Requirements: Convert every line of the listing below into a JSON array of strings, one string per line, skipping blank lines. Leave the pictures out of the answer.

Record excerpts:
::::::::::
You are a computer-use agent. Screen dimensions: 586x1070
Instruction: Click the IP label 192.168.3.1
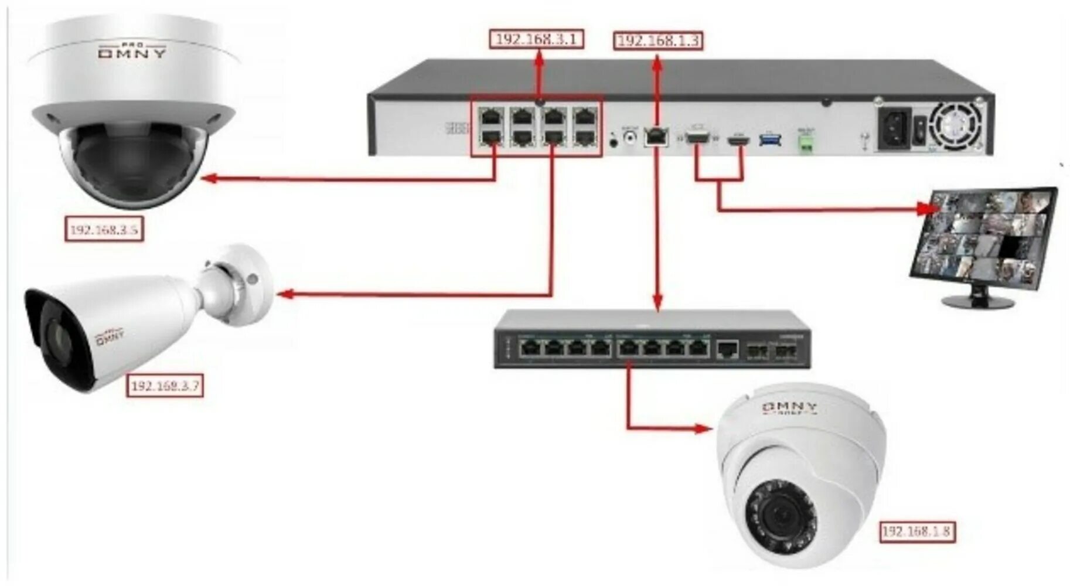tap(537, 39)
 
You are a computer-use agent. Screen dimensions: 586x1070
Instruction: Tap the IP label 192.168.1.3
tap(658, 40)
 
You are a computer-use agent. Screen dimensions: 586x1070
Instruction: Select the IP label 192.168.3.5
tap(104, 229)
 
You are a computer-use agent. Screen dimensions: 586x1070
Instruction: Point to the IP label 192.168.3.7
tap(165, 386)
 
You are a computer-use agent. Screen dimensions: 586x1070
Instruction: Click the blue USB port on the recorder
tap(770, 139)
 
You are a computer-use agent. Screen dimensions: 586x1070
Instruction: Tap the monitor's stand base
tap(977, 302)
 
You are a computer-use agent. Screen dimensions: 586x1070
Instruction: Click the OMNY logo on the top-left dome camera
::::::::::
Reply:
[
  "You are a computer-use agent. Screen dimensions: 586x1070",
  "Instruction: Click the IP label 192.168.3.1",
  "tap(537, 39)",
  "You are a computer-use agent. Screen dimensions: 586x1070",
  "Instruction: Tap the IP label 192.168.1.3",
  "tap(658, 40)",
  "You are a computer-use agent. Screen dimensions: 586x1070",
  "Instruction: Select the IP label 192.168.3.5",
  "tap(104, 229)",
  "You are a computer-use agent. Screen dimensions: 586x1070",
  "Instruction: Point to the IP label 192.168.3.7",
  "tap(165, 386)",
  "You are a computer-use agent. Screen dimensions: 586x1070",
  "Instruction: Click the blue USB port on the recorder",
  "tap(770, 139)",
  "You are a computer-use agent. Screen dimensions: 586x1070",
  "Instruction: Tap the monitor's stand base",
  "tap(977, 302)",
  "You are a computer-use agent. Screen dimensions: 586x1070",
  "Instruction: Click the OMNY logo on the top-left dome camera"
]